▶ **TASK DETAILS**
Each line from the one bearing "Instruction: Click the" through the last line of the entries below should be returned exactly, with pictures left out.

SOURCE INFORMATION: Begin

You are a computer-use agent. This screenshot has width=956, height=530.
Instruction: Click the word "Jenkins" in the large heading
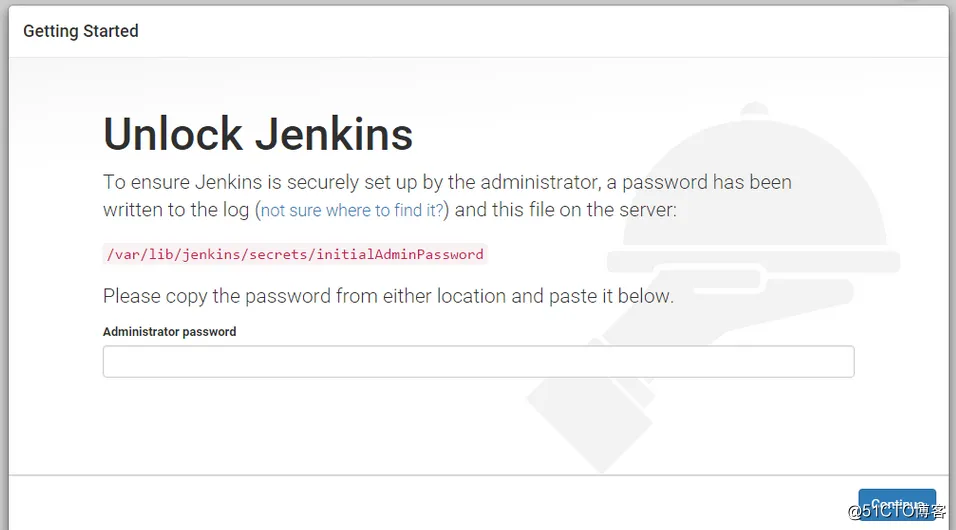(334, 134)
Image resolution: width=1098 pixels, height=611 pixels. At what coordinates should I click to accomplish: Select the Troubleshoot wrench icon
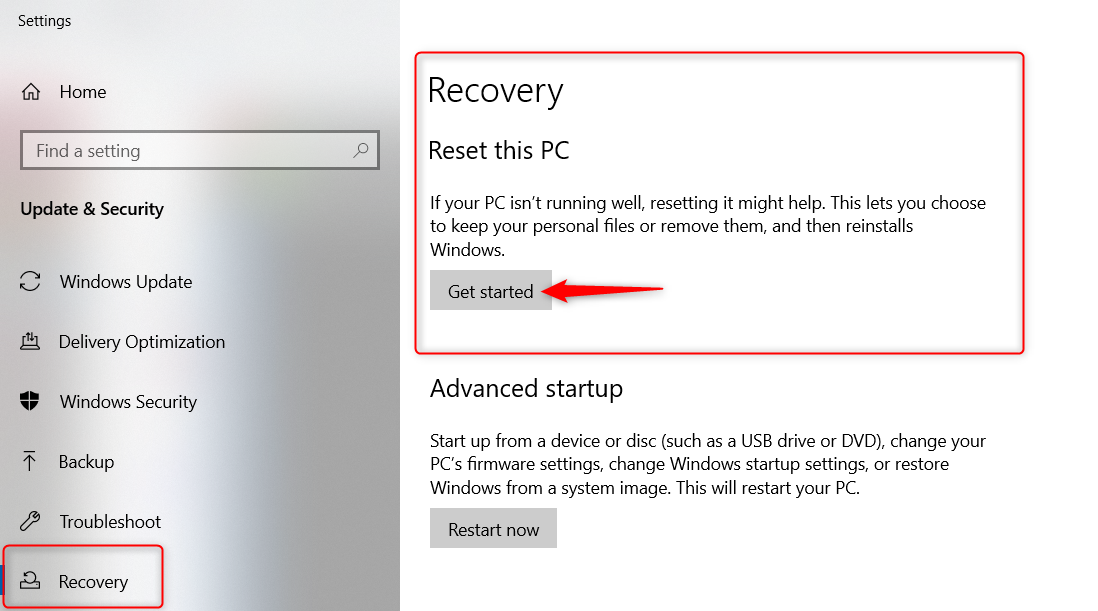pyautogui.click(x=31, y=521)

SOURCE INFORMATION: End

▶ **RESPONSE TO THIS TASK**
Instruction: Click the word "Jenkins" in the large heading
(334, 134)
Image resolution: width=1098 pixels, height=611 pixels. At what coordinates should I click to accomplish: Select the Troubleshoot wrench icon
pyautogui.click(x=31, y=521)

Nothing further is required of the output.